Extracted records
===

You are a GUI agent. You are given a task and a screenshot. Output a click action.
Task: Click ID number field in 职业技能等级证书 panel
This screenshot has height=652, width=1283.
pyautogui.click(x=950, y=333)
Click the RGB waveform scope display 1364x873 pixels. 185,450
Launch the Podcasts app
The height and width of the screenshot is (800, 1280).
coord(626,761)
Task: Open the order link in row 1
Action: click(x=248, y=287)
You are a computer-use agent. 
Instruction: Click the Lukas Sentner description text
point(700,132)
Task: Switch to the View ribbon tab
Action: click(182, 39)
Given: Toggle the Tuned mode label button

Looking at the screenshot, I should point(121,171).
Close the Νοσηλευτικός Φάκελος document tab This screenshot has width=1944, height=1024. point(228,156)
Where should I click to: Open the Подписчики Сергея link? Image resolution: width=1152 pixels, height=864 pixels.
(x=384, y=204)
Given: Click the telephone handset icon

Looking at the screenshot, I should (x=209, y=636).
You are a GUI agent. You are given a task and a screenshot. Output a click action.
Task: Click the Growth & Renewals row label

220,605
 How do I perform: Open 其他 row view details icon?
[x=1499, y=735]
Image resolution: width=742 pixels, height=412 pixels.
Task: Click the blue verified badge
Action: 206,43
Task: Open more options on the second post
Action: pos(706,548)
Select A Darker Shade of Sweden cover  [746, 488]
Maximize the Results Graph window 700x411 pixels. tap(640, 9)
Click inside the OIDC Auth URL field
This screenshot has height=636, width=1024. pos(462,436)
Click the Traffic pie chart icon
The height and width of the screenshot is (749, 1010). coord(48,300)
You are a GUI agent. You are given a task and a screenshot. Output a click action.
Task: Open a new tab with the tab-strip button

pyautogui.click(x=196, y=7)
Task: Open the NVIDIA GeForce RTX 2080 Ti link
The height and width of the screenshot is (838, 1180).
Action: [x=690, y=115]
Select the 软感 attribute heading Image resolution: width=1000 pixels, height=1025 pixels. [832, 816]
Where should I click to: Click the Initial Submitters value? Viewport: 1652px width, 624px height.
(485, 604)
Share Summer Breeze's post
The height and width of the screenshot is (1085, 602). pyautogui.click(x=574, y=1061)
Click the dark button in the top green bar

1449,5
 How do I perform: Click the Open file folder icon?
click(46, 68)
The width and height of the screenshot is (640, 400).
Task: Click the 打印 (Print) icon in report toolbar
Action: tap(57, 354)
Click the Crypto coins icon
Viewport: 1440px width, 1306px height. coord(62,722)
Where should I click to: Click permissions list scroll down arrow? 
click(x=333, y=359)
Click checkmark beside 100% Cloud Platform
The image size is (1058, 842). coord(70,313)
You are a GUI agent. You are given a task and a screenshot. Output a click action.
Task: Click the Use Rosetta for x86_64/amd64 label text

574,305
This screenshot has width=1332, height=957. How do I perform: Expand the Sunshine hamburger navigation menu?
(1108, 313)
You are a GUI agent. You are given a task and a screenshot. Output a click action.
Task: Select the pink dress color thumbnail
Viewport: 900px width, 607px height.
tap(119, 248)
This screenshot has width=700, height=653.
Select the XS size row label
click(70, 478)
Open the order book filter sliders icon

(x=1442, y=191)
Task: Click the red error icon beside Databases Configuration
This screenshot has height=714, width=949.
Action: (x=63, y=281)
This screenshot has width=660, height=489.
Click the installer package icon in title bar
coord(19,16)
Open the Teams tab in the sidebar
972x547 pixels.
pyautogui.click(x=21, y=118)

===

* Task description
Copy exactly the lines that run from the first line of the data to the line containing "Launch the Podcasts app", please, with both ends included and nothing else.

* Answer to the exercise
You are a GUI agent. You are given a task and a screenshot. Output a click action.
Task: Click ID number field in 职业技能等级证书 panel
This screenshot has height=652, width=1283.
pyautogui.click(x=950, y=333)
Click the RGB waveform scope display 1364x873 pixels. 185,450
Launch the Podcasts app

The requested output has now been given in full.